**Listed records**:
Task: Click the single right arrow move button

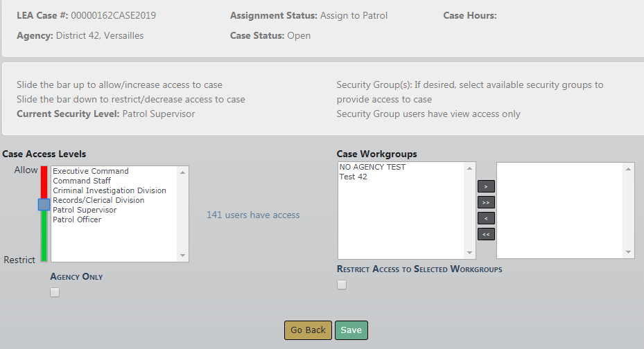Action: tap(486, 186)
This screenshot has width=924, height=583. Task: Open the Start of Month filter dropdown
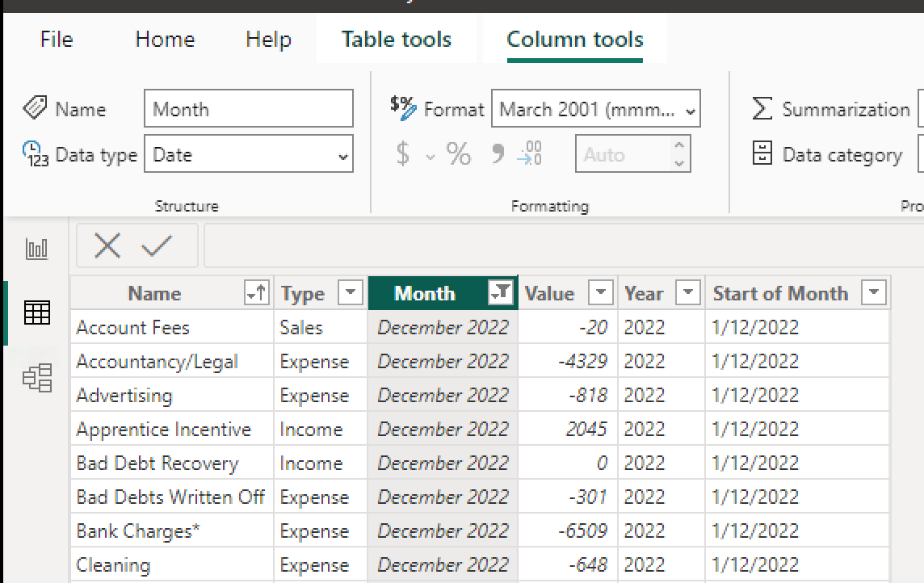tap(874, 292)
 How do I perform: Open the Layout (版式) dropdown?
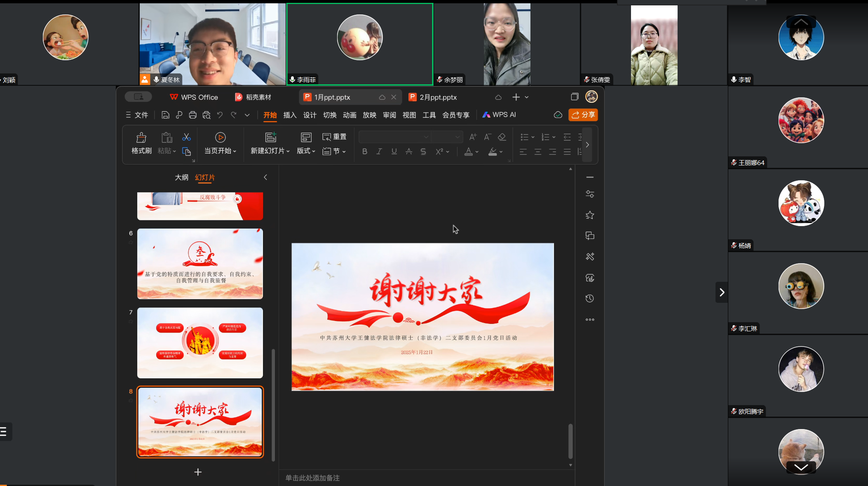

**What you have to do**: Copy every line above word for word, but leave out the pictures.

**Exercise response**:
Task: Click the single right arrow move button

Action: tap(486, 186)
This screenshot has width=924, height=583. Task: Open the Start of Month filter dropdown
tap(874, 292)
 How do I perform: Open the Layout (版式) dropdown?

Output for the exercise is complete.